YOUR GOAL: Look through the lines below and copy each one that includes "Select".

SOURCE DATA:
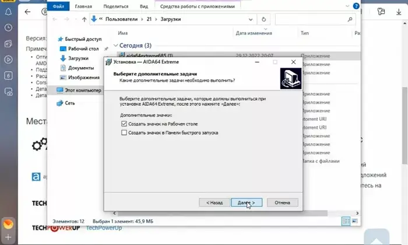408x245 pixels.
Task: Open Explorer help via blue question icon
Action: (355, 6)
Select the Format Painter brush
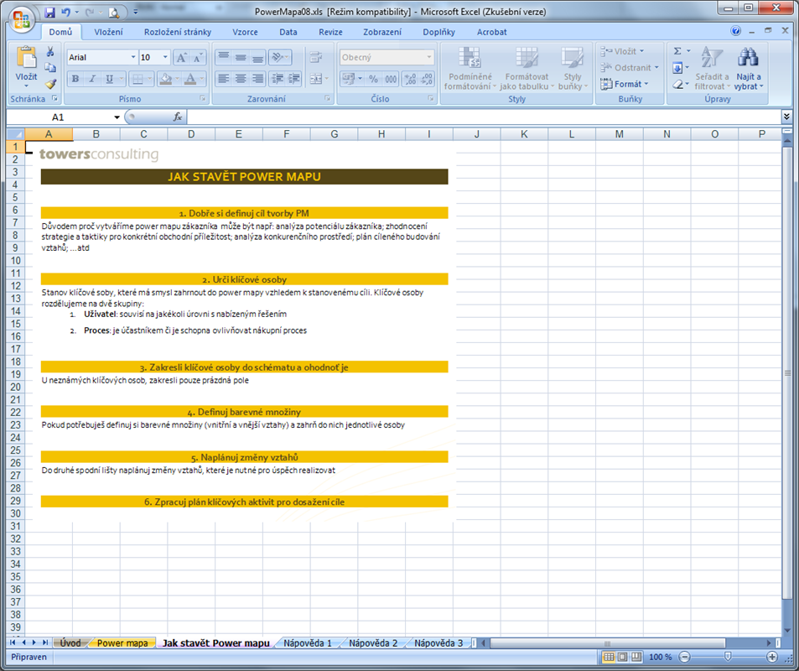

==

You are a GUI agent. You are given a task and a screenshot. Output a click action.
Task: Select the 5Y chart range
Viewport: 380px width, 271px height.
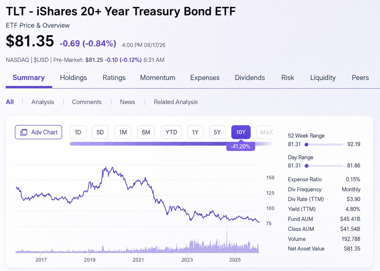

TASK RESULT:
Select the Format Painter brush
Task: Select the 5Y chart range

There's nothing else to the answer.